Ancor oggi tale Codice rappresenta uno dei più preziosi tesori che la Biblioteca Ambrosiana è orgogliosa di conservare e di esporre all’ammirazione del pubblico che la frequenta, ed è giustamente considerato la collezione leonardesca più importante e completa al mondo. In esso si mescolano infatti, in maniera un po’ disordinata ma indubbiamente avvincente, come in una specie di caleidoscopio, tutte le discipline coltivate dal grande genio di Vinci: l’architettura e l’idraulica, la medicina e l’ottica, la meccanica e l’urbanistica, la geometria e l’astronomia, l’anatomia e le diverse arti figurative, accanto a notazioni di carattere autobiografico, come il celebre foglietto su cui Leonardo annotò i titoli dei libri della propria biblioteca. Notevoli ovviamente sono i progetti di macchine semoventi, di armi sempre più sofisticate, di ingranaggi e di congegni, di cui Leonardo ha realizzato sulle pagine del Codice Atlantico stupendi disegni che spesso ci si presentano come vere e proprie opere d’arte.
Tra i tanti fenomeni naturali che egli volle indagare, lasciandone traccia rilevante sui fogli del Codice Atlantico, uno dei più interessanti e intriganti è senz’altro quello dell’acqua con la sua forza talvolta dirompente, ma capace anche di trasformarsi in preziosa risorsa, a patto di saperne “imbrigliare” l’energia sfruttandola per migliorare l’attività lavorativa dell’uomo e la qualità della vita. Sono molti i fogli del Codice Atlantico dedicati a questo argomento e ai più disparati congegni scaturiti dalla feconda e fervida mente di Leonardo per catturare la forza dell’acqua e ottenerne nuova energia; ma c’è un foglio sul quale in maniera mirabile il genio di Vinci ha per così dire fissato la “sintesi” delle sue sperimentazioni: si tratta del foglio n. 26.
Sulla prima facciata troviamo disseminati i disegni bellissimi di numerose macchine idrauliche, progettate per sollevare l’acqua, incanalarla, e sfruttarla in condizioni ottimali, attraverso complicati congegni mossi da ruote dentate, ingranaggi, pompe e soffietti.
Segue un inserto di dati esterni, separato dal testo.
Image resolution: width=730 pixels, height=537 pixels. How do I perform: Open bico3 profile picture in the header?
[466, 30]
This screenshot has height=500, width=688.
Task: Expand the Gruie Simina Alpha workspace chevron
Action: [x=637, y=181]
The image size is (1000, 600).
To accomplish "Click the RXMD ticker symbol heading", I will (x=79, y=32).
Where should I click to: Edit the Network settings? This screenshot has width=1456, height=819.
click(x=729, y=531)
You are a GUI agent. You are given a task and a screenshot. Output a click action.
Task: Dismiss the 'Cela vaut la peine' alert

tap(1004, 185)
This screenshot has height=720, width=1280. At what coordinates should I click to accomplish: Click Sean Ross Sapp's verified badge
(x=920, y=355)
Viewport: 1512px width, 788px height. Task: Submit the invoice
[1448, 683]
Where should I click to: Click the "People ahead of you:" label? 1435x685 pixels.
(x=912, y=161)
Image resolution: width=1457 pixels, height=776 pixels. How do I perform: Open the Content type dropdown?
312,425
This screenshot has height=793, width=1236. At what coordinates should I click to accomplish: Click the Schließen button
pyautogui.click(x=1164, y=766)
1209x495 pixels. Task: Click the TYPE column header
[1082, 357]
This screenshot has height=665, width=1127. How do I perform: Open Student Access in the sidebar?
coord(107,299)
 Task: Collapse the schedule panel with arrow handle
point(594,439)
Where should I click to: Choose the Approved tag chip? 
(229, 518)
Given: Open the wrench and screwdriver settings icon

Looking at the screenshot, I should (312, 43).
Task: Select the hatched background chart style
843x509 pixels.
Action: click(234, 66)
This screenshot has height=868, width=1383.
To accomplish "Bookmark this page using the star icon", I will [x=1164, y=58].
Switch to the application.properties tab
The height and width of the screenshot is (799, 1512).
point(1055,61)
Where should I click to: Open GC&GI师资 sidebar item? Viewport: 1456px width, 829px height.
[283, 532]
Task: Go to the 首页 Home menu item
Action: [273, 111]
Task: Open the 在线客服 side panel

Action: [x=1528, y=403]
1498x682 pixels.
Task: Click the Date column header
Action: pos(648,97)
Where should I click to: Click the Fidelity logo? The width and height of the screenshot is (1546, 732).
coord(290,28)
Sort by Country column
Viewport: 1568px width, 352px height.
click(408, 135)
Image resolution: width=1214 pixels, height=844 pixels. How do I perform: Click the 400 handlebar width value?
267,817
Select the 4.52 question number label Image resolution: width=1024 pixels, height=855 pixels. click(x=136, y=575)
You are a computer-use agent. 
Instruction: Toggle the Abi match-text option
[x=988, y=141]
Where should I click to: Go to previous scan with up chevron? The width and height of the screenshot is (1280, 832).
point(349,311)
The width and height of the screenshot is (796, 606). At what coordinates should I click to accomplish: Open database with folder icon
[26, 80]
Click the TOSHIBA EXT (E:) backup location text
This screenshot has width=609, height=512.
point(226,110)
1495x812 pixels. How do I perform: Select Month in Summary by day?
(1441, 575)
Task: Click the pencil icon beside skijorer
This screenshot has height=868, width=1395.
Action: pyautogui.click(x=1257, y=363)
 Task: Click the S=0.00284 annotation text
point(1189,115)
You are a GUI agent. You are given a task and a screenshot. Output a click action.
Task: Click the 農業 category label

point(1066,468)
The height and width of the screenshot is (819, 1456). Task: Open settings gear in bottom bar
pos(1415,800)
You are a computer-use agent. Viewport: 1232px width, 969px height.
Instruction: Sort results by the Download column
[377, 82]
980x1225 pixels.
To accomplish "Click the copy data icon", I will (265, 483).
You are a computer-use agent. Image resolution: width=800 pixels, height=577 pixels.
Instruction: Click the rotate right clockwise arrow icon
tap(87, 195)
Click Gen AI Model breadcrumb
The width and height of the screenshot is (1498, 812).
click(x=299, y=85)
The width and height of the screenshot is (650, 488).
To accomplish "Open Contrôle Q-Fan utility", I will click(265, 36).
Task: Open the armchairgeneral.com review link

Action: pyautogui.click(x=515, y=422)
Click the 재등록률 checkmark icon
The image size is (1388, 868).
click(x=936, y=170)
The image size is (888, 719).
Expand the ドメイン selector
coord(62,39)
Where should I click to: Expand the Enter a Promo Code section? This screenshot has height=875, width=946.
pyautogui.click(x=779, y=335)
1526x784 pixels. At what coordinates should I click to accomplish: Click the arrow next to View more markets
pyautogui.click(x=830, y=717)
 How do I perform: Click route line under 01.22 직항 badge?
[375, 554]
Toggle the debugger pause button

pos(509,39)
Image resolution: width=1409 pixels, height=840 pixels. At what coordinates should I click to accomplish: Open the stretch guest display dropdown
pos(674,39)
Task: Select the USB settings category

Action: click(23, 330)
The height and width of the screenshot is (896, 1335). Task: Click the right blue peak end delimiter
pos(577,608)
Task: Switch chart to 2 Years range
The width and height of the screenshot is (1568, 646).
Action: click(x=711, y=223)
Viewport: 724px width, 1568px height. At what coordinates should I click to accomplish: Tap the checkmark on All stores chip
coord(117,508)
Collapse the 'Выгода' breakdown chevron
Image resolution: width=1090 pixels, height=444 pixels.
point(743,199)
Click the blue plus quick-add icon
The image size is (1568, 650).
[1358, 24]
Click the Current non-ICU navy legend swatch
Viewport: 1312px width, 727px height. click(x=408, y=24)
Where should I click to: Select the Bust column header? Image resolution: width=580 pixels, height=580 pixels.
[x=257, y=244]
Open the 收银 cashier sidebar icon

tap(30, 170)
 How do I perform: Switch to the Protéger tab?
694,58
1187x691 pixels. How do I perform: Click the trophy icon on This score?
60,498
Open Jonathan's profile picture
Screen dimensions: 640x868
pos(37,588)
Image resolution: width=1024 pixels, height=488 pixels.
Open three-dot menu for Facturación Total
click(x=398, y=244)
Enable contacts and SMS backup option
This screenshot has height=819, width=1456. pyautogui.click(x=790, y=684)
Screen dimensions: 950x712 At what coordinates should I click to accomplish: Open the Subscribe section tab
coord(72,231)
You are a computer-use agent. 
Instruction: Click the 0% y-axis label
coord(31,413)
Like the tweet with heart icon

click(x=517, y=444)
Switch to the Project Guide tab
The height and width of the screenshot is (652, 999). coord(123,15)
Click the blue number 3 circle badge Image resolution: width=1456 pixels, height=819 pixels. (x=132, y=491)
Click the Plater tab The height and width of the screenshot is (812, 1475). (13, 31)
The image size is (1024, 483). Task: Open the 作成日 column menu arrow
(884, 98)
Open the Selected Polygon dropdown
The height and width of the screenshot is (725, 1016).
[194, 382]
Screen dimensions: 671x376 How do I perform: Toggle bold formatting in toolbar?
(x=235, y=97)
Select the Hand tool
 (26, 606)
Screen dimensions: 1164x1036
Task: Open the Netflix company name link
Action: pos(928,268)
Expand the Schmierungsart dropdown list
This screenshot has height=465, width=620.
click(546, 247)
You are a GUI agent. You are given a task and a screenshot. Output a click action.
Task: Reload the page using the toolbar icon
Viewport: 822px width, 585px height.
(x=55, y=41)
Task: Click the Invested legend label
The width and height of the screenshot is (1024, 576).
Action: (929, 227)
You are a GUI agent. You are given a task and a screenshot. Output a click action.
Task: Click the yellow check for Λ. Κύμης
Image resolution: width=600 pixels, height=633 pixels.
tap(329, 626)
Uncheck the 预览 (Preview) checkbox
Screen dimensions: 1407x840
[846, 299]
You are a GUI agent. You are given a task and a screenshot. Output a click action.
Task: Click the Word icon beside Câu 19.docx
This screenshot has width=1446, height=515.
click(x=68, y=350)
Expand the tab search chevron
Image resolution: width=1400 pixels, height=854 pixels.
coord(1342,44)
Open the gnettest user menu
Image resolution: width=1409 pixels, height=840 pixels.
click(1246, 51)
Ma è giusto segnalare questo foglio soprattutto per i curiosi e inattesi schizzi che si riferiscono allo studio del movimento umano sotto e sopra l’acqua. Nell’angolo superiore sinistro infatti possiamo notare la testa di un uomo sommerso, con occhialini subacquei, che respira tramite una sacca d’aria rigonfia, una specie di subacqueo ante litteram; più preciso e realizzabile sembrerebbe il secondo sistema, illustrato subito a destra, dove un altro uomo sommerso respira tramite un tubo collegato in alto a un galleggiante. Esplicita è la didascalia che parla di “canna” e “sughero”, per indicare il tubo e il galleggiante, e che recita testualmente: Modo d’andare sotto acqua. Al centro del bordo sinistro infine troviamo un’altra figura umana che cammina sull’acqua grazie a due ampie racchette galleggianti e si tiene in equilibrio con due bastoni; in questo caso la didascalia recita: Modo di camminar sopr’acqua. Si può discutere se tutto ciò fu effettivamente realizzato ai tempi di Leonardo, o se fosse solo un suo “sogno”: di fatto potremmo interpretare questi schizzi come una “profezia” di quanto la tecnologia sarebbe riuscita a realizzare “sopra e sotto l’acqua”.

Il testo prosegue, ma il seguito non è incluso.